Hoy prácticamente todas las ganaderías hacen “limpieza de cercados” cuando Florito, veedor de Las Ventas, exige un lote de ocho toros para Madrid, sobre todo para San Isidro, a punto de cumplir 6 años, la edad en que reglamentariamente no pueden lidiarse por viejos, con arboladura de ciervo viejo, alzada por lo general fuera de lo común, y carnes, muchas carnes, como si fueran para el abasto y no para la lidia. Por supuesto, como no todos los toros de nota y buenas hechuras cumplen tales requisitos, los que se lidian en la supuesta primera plaza del mundo, son seis impresentables galafates. ¿Y cómo es posible tal mamarrachada? Muy sencillo, porque ese es el toro que aprueban los equipos veterinarios. ¿Y por qué aprueban ese toro los equipos veterinarios y los presidentes de las corridas? Porque están acojonados, temen el escándalo que formaría el dueño de la plaza, el torista justiciero y paleto, y, en consecuencia, que la autoridad política llame a presidentes y galenos al orden o los mande a casa. ¿Y por qué haría eso la autoridad política? Muy sencillo: porque hoy día las autoridades que amparan la Fiesta saben menos de toros que una monja belga.

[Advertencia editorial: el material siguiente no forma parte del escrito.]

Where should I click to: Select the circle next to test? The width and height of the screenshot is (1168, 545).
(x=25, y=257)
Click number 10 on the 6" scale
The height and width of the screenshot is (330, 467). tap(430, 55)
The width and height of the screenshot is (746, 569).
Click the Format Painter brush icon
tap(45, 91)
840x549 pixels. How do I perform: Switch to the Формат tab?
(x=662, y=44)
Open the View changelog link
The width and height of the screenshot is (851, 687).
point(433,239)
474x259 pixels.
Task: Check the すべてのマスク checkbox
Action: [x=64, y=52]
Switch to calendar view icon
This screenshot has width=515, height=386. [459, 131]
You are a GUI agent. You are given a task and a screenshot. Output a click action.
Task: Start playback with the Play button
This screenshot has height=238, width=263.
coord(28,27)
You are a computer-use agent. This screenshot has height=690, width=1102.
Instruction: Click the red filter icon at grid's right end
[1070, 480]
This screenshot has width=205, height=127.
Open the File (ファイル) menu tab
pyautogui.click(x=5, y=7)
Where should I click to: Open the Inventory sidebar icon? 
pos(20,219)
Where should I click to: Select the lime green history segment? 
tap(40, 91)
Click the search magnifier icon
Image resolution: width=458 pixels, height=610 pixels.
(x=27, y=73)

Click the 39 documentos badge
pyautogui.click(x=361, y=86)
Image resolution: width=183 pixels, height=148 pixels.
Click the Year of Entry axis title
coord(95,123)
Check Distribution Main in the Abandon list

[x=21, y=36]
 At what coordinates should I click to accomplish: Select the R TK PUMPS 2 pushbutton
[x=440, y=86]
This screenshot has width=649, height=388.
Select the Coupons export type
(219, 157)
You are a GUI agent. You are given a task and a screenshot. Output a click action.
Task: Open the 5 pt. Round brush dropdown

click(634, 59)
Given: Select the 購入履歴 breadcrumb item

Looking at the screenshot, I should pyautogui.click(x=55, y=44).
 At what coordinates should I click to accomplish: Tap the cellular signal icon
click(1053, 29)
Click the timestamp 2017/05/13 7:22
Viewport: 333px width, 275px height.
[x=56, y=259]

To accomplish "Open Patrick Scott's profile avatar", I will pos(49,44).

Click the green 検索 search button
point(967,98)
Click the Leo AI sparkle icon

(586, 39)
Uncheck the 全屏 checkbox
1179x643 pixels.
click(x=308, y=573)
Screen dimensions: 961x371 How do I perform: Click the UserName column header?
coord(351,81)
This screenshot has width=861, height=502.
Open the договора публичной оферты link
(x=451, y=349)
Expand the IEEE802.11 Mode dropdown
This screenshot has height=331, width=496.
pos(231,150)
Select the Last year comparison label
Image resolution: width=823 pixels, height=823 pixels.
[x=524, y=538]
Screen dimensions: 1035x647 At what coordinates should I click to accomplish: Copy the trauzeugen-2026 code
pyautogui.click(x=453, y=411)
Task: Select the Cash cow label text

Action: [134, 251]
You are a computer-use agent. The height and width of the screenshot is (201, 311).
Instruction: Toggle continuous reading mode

Con la deslucida, cornalona, pasada de edad y blanda corrida de La Ventana del Puerto los tres toreros, Sebastián Castella, Daniel Luque y Cristian Romero, que confirmaba la alternativa, estuvieron excesivamente voluntariosos e hicieron largas, interminables, faenas. Solo Luque podría haber cambiado el sino de la corrida en el quinto de la tarde, un toro imposible, si el viento le hubiera dejado torear. Por el momento, el toro de Madrid sigue triunfando a las 12 de la mañana y fracasando a las 7 de la tarde.

Domingo, 26 de mayo

Triunfa la sinrazón

Si los atletas no actúan cuando tienen más de cuarenta años porque, como dicen los científicos, generan menos dopamina, un estimulante neurotransmisor, a los toros les pasa lo mismo. Todo aficionado sabe, lo diga o no el científico, que un cinqueño embiste menos que un cuatreño. En los hipódromos, a los caballos campeones les ponen un hándicap (los cargan con un ligero peso de más) para que no ganen todas las carreras. Pero parece ser que a Florito, veedor de la plaza de Las Ventas, le gustan los cinqueños muy armados y con un superhandicap de kilos que los para pronto y la lidia se para y el toreo se convierte en un latazo. A mayor abundamiento, en varas se destroza a los toros, con una puya chica pero muy sanguinaria -tras dos picotazos, los toros sangran hasta la pezuña antes de que se cambie el tercio-, que les quita las ganas o la posibilidad de seguir embistiendo. Eso les ocurrió a los cuatro galafates de Montalvo. Pero no con las mismas consecuencias a los dos galafates bravos de El Capea, con los que Diego Ventura estuvo muy bien y a los que mató muy mal, haciendo esa horrenda noria en torno a un toro muerto en pie, lo que hoy hacen todos los rejoneadores con el tácito consentimiento del público. Solo a Leonardo le he visto matar yendo de frente al toro. Pero a este no le han puesto en la feria.    

Menos mal que cuando empieza la veintena San Isidro se anima. Crucemos los dedos.